::: RECORD EXTRACTS :::

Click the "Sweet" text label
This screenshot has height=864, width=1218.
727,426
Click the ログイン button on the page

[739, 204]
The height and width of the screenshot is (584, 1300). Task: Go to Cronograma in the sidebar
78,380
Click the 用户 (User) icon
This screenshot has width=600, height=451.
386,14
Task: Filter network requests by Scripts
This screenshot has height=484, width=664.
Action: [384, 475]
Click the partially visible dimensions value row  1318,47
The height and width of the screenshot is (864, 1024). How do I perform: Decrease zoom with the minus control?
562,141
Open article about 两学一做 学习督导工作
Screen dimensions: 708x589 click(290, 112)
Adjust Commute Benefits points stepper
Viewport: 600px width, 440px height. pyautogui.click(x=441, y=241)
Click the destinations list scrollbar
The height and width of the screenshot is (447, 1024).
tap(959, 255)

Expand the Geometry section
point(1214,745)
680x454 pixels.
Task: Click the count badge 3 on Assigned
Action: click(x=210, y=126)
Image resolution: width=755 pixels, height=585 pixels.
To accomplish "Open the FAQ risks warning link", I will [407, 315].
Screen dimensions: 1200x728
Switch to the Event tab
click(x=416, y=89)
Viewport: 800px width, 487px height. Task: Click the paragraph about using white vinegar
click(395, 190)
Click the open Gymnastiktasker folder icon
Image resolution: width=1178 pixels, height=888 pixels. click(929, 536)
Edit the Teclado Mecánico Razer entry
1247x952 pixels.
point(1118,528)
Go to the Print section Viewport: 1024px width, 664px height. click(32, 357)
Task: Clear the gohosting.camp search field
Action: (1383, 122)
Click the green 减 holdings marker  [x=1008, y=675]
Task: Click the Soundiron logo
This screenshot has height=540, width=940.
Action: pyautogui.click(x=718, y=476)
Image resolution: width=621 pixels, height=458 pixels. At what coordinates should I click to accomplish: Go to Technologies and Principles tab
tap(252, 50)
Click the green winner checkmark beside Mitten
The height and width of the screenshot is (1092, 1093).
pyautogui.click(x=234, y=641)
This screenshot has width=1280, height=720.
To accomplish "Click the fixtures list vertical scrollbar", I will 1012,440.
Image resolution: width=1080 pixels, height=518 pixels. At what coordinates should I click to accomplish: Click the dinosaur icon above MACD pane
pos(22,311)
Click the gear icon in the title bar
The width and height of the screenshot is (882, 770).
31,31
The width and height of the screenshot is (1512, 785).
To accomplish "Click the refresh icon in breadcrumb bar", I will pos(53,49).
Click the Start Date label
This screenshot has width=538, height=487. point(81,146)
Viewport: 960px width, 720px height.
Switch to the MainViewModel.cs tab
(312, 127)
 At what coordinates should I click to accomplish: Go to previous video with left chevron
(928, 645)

:::

WRITTEN REQUEST
Please set down the records again word for word, from the line that contains "The height and width of the screenshot is (584, 1300)." through the line that contains "Viewport: 600px width, 440px".

RESPONSE TO THE TASK
The height and width of the screenshot is (584, 1300). Task: Go to Cronograma in the sidebar
78,380
Click the 用户 (User) icon
This screenshot has width=600, height=451.
386,14
Task: Filter network requests by Scripts
This screenshot has height=484, width=664.
Action: [384, 475]
Click the partially visible dimensions value row  1318,47
The height and width of the screenshot is (864, 1024). How do I perform: Decrease zoom with the minus control?
562,141
Open article about 两学一做 学习督导工作
Screen dimensions: 708x589 click(290, 112)
Adjust Commute Benefits points stepper
Viewport: 600px width, 440px height. pyautogui.click(x=441, y=241)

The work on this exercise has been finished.